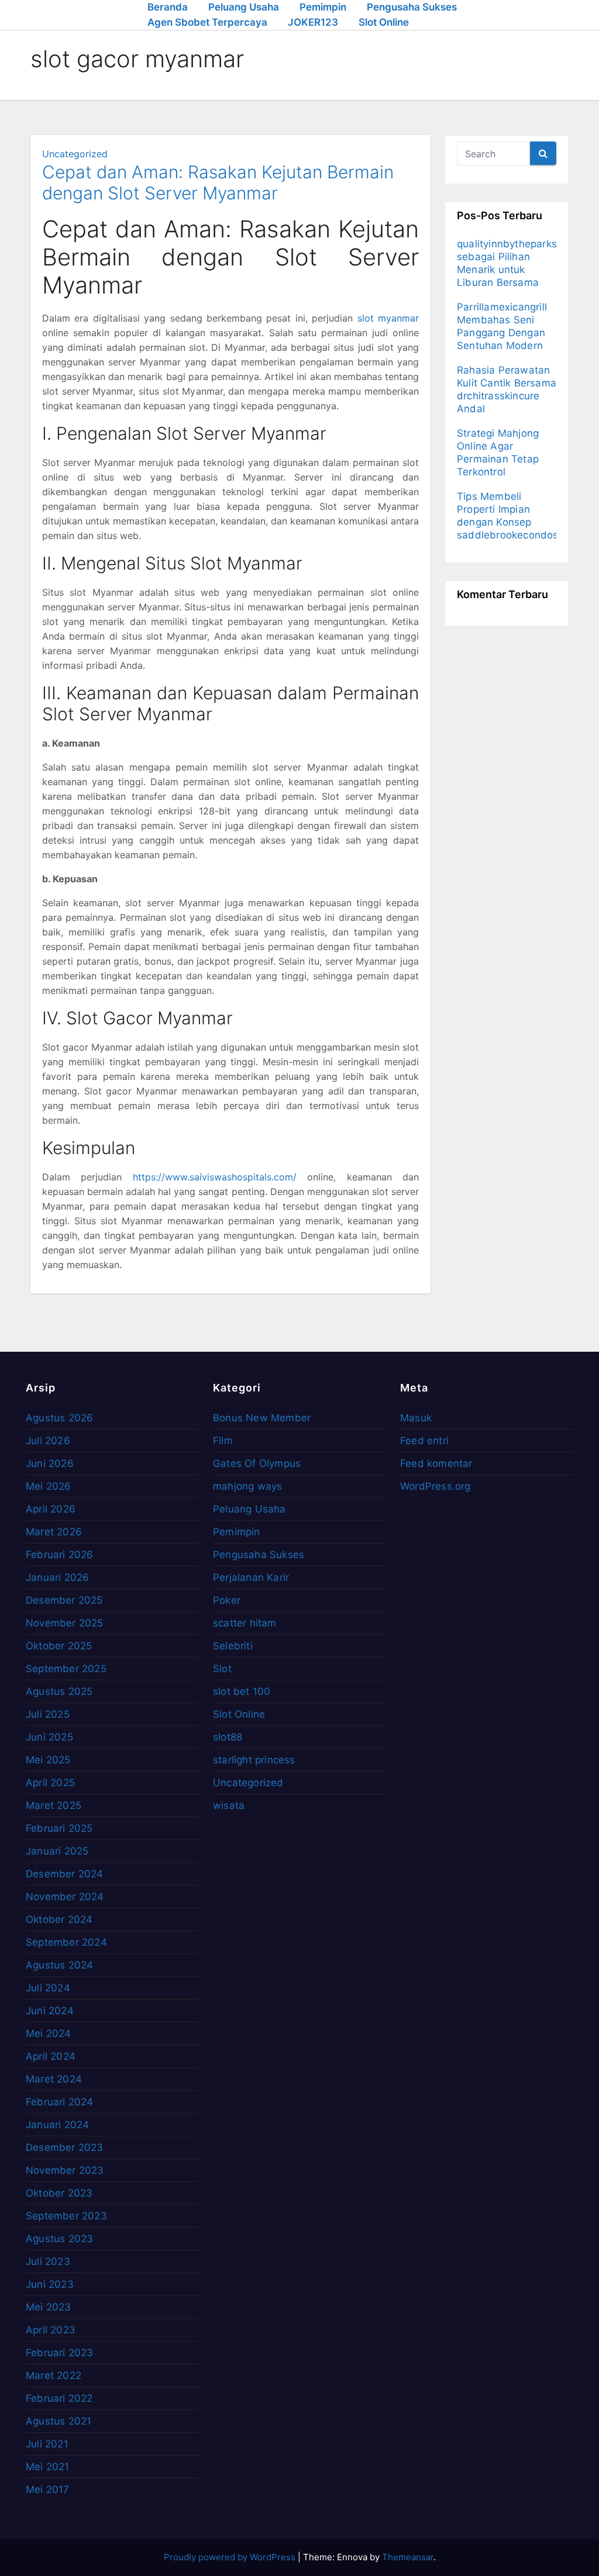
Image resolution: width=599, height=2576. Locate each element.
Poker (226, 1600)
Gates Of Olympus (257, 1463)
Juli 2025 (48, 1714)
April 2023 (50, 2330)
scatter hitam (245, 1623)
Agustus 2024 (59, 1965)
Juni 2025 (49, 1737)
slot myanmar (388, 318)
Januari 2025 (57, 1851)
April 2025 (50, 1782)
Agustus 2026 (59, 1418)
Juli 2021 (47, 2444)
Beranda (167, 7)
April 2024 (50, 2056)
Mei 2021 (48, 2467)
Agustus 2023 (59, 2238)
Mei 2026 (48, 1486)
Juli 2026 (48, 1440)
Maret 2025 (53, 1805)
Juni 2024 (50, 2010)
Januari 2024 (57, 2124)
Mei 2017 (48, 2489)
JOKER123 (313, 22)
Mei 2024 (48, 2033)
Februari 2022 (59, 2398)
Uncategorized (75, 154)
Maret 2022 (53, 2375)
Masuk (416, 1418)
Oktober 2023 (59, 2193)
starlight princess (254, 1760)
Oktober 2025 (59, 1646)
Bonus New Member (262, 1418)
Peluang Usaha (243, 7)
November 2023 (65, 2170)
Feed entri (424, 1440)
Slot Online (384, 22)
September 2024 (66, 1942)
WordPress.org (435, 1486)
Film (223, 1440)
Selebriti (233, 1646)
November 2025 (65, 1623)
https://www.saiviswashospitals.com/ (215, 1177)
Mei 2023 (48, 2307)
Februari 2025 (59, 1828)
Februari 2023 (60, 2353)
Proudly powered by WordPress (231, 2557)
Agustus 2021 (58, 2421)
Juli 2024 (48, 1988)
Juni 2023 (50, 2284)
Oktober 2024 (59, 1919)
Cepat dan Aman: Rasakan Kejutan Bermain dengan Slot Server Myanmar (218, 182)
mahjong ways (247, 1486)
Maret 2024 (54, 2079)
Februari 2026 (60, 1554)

WHAT YOU NEED TO DO:
An exact reproduction of the data above is required, with every picture removed.

RESPONSE TO THE EXERCISE:
Image resolution: width=599, height=2576. Locate each element.
Poker (226, 1600)
Gates Of Olympus (257, 1463)
Juli 2025 (48, 1714)
April 2023 (50, 2330)
scatter hitam (245, 1623)
Agustus 2024 (59, 1965)
Juni 2025 (49, 1737)
slot myanmar (388, 318)
Januari 2025 (57, 1851)
April 2025 (50, 1782)
Agustus 2026 (59, 1418)
Juli 2021 (47, 2444)
Beranda (167, 7)
April 2024 (50, 2056)
Mei 2021 (48, 2467)
Agustus 2023 (59, 2238)
Mei 2026 (48, 1486)
Juli 2026 (48, 1440)
Maret 2025 (53, 1805)
Juni 2024 (50, 2010)
Januari 2024 (57, 2124)
Mei 2017 (48, 2489)
JOKER123 (313, 22)
Mei 2024 (48, 2033)
Februari 2022 (59, 2398)
Uncategorized (75, 154)
Maret 2022 (53, 2375)
Masuk (416, 1418)
Oktober 2023 (59, 2193)
starlight princess (254, 1760)
Oktober 2025 (59, 1646)
Bonus New Member (262, 1418)
Peluang Usaha (243, 7)
November 2023 (65, 2170)
Feed entri (424, 1440)
Slot Online (384, 22)
September 2024 (66, 1942)
WordPress.org (435, 1486)
Film (223, 1440)
Selebriti (233, 1646)
November 2025 (65, 1623)
https://www.saiviswashospitals.com/ (215, 1177)
Mei 2023 (48, 2307)
Februari 2025 (59, 1828)
Februari 2023 (60, 2353)
Proudly powered by WordPress (231, 2557)
Agustus 2021 (58, 2421)
Juli 2024 (48, 1988)
Juni 2023 (50, 2284)
Oktober 2024 (59, 1919)
Cepat dan Aman: Rasakan Kejutan Bermain dengan Slot Server Myanmar (218, 182)
mahjong ways (247, 1486)
Maret 2024 (54, 2079)
Februari 2026 (60, 1554)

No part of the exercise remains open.